The Nitrokey 3C NFC is a hardware security key with open-source firmware and support for a range of authentication protocols, making it suitable for most users. It can even store your passwords and encrypt your emails, files, or hard disks. During previous tests, I had trouble using the key's wireless function, but this time around, connecting was a breeze. With that in mind, I have raised the Nitrokey's score by half a star since my last review. That said, it's expensive at $75.73, especially compared with the elegant and straightforward Yubico Security Key C NFC ($29), an Editors' Choice winner.

Pricing and Perks: Costlier Than the Competition, But It Supports More Authentication Standards

Nitrokey is a German company that produces open-source security software and privacy-focused hardware. I evaluated the Nitrokey 3C NFC, which costs €65 ($75.73 at the time of writing). The Nitrokey 3A is the USB-A version of the same security key I tested.

(Credit: Kim Key)

The Nitrokey 3C NFC's authentication standards are a bit more varied than those of less expensive and more popular starter keys, such as Google's Titan Key ($30). Both support WebAuthentication (WebAuthn), CTAP2/FIDO2, CTAP1/FIDO U2F 1.2, HMAC-Based One-Time Password (RFC 4226), and Time-Based One-Time Password (RFC 6238).

Like the pro-level $58 YubiKey 5C NFC, the Nitrokey 3C NFC enables you to encrypt data, such as emails and information stored on hard drives, and unlock it using GnuPG, an open-source encryption and decryption software.

Nitrokey 3-series keys also support email encryption via OpenPGP, S/MIME, Thunderbird, or Outlook. You can use Nitrokey to encrypt your hard disks using LUKS or VeraCrypt. The Nitrokey can also function as a smart card, and supports the following standards: OpenPGP Card (GnuPG), NIST PIV, PKCS#11 (OpenSC), S/MIME, Windows MiniDriver, and X.509.

Business users may be interested in Nitrokey's support for passwordless logins on computers managed by Azure Active Directory. The aforementioned YubiKey 5C NFC is compatible with a wide range of enterprise services, including AWS Identity and Access Management (IAM), Duo Security, ForgeRock, Idaptive, Microsoft Azure Active Directory, Okta, OneLogin, and Ping Identity.

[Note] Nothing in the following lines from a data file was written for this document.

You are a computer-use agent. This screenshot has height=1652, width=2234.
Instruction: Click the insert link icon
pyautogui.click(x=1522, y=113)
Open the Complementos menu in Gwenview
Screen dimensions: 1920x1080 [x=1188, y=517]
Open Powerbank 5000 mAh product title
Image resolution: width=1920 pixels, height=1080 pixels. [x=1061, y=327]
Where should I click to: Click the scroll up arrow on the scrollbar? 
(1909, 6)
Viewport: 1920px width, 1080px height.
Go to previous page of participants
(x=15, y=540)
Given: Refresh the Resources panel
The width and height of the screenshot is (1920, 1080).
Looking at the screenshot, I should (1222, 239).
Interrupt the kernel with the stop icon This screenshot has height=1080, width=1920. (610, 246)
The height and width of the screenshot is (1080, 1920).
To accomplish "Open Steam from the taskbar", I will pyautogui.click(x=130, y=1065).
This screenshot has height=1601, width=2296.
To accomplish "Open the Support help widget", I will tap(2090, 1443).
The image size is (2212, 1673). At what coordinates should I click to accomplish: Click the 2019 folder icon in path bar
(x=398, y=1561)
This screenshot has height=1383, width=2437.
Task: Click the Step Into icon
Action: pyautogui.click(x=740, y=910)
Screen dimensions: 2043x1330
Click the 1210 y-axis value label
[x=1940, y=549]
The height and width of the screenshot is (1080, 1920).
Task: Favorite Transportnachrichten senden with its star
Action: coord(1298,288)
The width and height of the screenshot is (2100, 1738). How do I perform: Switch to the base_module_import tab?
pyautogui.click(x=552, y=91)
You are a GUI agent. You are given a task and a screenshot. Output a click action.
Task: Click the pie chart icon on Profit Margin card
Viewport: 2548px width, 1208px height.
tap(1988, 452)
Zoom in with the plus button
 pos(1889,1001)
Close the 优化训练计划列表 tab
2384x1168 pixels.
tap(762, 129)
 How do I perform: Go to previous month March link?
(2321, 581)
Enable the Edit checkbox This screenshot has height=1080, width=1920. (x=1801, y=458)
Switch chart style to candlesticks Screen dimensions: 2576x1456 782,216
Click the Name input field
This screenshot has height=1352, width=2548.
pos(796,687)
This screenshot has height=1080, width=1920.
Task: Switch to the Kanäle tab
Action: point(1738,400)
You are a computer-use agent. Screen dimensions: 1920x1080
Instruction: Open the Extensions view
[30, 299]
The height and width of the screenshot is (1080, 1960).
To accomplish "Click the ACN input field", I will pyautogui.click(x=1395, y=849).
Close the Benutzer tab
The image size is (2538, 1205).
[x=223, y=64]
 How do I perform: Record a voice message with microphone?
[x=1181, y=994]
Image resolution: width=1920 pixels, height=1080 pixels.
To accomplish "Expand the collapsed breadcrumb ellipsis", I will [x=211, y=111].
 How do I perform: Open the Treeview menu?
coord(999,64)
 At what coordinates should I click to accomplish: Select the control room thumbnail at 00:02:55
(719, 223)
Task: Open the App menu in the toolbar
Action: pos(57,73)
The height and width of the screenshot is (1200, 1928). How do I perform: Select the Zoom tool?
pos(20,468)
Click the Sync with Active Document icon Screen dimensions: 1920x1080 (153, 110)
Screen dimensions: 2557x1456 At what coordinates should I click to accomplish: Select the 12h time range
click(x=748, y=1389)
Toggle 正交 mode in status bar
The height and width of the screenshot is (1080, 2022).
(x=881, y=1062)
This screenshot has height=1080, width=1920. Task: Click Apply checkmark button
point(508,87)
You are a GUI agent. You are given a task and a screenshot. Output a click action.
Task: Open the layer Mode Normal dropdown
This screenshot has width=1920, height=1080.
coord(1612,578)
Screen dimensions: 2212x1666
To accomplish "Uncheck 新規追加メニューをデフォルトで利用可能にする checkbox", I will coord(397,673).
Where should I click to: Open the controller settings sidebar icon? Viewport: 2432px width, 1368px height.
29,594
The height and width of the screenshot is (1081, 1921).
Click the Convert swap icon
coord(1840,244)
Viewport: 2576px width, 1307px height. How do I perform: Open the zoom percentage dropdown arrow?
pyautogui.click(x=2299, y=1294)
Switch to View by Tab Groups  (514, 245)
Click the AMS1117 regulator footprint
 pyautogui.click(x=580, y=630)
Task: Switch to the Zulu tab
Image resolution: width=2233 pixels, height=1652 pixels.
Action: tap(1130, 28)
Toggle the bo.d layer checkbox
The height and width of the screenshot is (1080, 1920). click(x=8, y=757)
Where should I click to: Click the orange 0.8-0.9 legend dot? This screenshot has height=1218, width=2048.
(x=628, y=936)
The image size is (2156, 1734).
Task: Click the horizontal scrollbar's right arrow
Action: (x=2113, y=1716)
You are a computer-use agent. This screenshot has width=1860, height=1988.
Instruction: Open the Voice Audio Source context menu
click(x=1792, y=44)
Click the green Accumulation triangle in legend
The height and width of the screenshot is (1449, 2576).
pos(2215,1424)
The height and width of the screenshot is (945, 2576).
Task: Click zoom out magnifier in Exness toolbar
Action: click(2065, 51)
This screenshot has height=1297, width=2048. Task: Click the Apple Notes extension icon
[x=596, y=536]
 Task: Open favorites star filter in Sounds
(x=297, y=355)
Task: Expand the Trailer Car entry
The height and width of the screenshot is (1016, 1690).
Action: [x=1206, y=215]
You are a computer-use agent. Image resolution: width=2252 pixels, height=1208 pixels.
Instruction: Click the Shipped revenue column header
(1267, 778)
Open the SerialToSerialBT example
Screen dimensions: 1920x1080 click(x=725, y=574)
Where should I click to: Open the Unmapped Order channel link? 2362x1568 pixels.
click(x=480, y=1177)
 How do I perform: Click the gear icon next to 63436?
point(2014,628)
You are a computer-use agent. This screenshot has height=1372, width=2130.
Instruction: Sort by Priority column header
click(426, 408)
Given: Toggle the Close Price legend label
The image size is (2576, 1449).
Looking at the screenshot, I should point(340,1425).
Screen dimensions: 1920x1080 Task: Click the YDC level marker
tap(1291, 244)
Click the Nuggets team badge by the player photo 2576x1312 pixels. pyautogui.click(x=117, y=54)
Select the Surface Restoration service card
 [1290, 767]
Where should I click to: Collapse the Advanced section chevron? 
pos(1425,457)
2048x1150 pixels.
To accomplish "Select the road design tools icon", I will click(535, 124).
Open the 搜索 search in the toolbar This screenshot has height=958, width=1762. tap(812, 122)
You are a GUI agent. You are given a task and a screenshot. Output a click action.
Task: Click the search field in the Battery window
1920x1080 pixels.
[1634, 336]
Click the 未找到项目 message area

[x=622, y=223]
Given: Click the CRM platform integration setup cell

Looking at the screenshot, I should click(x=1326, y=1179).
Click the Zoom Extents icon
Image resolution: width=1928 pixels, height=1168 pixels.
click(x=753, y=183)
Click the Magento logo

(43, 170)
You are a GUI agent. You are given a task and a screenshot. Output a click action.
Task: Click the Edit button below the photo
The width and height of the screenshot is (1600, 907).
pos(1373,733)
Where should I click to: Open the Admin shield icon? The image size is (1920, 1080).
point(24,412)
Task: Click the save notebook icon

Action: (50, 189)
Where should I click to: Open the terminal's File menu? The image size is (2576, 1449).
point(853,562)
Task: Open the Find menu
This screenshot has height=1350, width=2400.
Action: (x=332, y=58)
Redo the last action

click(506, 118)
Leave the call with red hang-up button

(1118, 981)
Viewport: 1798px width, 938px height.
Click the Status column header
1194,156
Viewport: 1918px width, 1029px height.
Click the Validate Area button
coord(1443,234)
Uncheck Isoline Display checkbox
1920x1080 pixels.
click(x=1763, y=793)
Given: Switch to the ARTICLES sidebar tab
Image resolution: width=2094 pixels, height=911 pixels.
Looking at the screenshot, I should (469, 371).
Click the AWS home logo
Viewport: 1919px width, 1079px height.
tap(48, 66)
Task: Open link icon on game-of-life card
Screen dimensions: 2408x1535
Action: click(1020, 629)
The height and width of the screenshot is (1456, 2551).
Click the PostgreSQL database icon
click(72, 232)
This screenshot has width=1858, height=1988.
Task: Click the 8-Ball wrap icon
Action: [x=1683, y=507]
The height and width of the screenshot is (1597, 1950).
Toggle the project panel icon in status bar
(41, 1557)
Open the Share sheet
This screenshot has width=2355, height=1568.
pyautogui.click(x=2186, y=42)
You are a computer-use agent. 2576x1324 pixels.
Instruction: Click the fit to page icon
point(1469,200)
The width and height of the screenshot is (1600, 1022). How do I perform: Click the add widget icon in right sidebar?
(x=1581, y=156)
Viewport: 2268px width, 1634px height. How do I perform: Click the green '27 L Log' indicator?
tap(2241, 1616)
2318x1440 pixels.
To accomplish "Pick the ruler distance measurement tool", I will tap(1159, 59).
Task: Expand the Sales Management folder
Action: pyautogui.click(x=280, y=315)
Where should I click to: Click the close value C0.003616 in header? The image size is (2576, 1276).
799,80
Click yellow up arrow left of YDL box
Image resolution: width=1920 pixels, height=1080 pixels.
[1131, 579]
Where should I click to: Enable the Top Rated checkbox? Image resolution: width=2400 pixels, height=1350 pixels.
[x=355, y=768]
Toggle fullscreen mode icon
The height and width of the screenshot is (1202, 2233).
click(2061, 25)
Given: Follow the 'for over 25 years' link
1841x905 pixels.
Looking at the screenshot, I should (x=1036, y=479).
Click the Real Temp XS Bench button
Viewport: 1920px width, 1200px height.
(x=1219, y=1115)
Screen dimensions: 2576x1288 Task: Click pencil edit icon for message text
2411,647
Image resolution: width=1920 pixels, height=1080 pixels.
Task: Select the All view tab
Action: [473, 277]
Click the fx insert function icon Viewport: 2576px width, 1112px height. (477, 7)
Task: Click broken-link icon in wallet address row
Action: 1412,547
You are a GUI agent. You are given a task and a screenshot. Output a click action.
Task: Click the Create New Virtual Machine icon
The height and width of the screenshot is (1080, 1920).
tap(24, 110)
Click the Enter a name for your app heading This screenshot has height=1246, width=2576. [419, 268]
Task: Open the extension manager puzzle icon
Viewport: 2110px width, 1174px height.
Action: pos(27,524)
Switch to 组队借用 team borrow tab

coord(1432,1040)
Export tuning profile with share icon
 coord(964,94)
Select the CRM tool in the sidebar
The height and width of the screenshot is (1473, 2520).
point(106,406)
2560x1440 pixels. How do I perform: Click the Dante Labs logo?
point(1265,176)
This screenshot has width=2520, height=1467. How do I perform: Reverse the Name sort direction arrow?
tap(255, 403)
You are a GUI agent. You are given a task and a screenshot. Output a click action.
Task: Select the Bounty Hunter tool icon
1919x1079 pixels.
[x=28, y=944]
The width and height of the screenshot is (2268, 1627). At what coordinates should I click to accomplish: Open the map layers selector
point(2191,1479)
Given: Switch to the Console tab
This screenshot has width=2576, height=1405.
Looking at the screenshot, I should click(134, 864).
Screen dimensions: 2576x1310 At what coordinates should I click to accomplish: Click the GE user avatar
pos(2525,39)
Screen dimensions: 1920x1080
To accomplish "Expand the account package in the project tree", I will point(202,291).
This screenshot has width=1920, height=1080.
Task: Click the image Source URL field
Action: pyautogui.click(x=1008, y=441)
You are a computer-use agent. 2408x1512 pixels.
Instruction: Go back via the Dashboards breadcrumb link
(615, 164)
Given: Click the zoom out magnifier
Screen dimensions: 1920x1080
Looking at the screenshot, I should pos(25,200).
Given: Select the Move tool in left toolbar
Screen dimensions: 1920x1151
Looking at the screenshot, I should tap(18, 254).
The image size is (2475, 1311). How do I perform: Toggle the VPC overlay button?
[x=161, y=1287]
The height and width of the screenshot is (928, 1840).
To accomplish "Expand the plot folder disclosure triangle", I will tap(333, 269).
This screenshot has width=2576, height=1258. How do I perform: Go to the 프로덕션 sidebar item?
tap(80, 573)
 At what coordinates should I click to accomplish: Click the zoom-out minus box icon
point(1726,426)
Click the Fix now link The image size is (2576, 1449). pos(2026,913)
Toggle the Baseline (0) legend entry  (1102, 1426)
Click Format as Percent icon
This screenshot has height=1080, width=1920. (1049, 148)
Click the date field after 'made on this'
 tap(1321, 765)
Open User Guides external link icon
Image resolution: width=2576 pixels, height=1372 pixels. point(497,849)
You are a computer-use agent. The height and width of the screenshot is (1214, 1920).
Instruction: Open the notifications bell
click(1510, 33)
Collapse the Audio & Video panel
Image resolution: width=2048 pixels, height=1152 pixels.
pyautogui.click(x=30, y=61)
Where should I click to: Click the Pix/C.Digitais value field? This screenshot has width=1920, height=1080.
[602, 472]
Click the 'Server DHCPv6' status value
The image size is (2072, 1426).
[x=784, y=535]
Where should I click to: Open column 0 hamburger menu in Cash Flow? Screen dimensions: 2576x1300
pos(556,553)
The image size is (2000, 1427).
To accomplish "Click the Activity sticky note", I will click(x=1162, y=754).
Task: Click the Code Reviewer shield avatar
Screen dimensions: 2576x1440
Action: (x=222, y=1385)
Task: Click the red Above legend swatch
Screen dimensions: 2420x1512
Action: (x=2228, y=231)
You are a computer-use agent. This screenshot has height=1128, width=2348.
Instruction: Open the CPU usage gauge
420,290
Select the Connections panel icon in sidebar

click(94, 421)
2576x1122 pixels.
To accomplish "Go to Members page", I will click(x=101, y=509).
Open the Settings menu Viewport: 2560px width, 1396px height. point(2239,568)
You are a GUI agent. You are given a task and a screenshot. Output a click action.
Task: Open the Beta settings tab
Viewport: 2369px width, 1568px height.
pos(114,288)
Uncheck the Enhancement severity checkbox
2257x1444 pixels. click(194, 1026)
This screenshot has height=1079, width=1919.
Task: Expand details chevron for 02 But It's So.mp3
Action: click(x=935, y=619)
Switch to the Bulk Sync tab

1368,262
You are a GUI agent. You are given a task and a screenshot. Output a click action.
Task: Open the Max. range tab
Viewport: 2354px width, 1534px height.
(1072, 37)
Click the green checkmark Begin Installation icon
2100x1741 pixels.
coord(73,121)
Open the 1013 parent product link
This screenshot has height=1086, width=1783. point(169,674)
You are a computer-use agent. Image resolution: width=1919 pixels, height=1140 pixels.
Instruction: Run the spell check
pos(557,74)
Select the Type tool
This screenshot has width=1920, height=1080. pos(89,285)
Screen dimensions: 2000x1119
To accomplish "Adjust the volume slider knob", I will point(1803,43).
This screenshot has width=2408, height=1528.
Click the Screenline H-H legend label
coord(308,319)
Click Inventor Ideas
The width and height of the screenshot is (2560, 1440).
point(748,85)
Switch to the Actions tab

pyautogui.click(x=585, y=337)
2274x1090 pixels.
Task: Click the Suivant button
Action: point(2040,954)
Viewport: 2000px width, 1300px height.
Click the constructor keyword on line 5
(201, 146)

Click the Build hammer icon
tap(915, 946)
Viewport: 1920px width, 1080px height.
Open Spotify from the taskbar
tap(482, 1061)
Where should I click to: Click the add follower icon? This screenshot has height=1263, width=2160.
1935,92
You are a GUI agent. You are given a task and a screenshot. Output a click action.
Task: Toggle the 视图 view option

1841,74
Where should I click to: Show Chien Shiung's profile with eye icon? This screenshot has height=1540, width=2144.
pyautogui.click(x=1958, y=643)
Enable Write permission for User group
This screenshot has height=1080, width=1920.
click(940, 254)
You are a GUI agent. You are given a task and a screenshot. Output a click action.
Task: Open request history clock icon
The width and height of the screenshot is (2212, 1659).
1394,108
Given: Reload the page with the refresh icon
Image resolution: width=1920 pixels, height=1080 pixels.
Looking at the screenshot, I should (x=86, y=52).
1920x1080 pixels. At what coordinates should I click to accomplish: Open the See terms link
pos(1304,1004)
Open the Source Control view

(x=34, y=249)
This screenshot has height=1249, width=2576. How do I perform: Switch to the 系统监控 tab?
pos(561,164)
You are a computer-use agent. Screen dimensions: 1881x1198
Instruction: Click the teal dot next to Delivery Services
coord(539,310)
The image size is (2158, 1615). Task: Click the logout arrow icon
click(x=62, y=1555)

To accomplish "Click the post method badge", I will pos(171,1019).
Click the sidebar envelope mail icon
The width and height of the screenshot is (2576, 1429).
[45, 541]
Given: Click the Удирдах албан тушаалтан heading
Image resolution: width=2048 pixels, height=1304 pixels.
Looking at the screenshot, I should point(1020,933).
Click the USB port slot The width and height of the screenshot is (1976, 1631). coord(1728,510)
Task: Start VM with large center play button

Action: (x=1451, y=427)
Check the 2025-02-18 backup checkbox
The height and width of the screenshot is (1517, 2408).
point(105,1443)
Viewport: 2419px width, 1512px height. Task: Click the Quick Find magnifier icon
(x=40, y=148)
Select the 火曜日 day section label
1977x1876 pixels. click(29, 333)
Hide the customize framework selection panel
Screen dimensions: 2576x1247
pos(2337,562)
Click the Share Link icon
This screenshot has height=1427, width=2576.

Features: Functional Design and Solid Build, Upgradable Firmware

(Credit: Kim Key)

The Nitrokey 3C NFC isn't quite as sleek-looking as the YubiKeys, with all their cool curves and signature brass verification buttons. It is remarkably solid-feeling for such a little device, though. On one end is a USB-C connector, and on the other side is a non-reinforced hole for a key ring. A light flashes on the key when you touch it to confirm your identity, but it lacks a fingerprint reader.

(Credit: Nitrokey/PCMag)

Nitrokeys use upgradable and open-source firmware, unlike YubiKeys. This means that you can update the key when new features are announced, rather than having to buy a new one, which is preferable.

Firmware updates are available via Nitrokey's desktop apps. I downloaded Nitrokey App 2 on Windows to test the device. The app includes a section for storing passwords, but it lacks auto-filling and password generation tools you'd expect from a dedicated local password manager, such as Enpass or LogMeOnce.

(Credit: Nitrokey/PCMag)

It's very easy to find information about all of Nitrokey's products via the company's support pages. There you can find answers to frequently asked questions, step-by-step instructions for using keys, compatibility and feature lists, and a firmware update guide. It's a significant change that warrants a half-point increase in the review score.

Hands-On Testing: Reliable Wireless and USB-C Connectivity

(Credit: X)

The Nitrokey 3C NFC is compatible with Linux, macOS, and Windows. The website documentation states the device offers "some support for Android and iOS." I tested the Nitrokey using a desktop computer running Windows and an Android mobile device.

First, I logged into a test Proton Mail account and added the Nitrokey by visiting the Accounts and Password section. I attached the key to my account and was able to log in without any problems, which is ideal.

During a previous evaluation, I had trouble using the Nitrokey's NFC capabilities with my mobile devices. This time around, I didn't have any trouble logging into my test email accounts on an Android phone using the Nitrokey's NFC connectivity.

To finish the mobile compatibility section of the evaluation, I used the Nitrokey 3C NFC's USB-C port to connect to the Android device. I added the Nitrokey 3C NFC to a test account, logged out, then logged back in without any issues.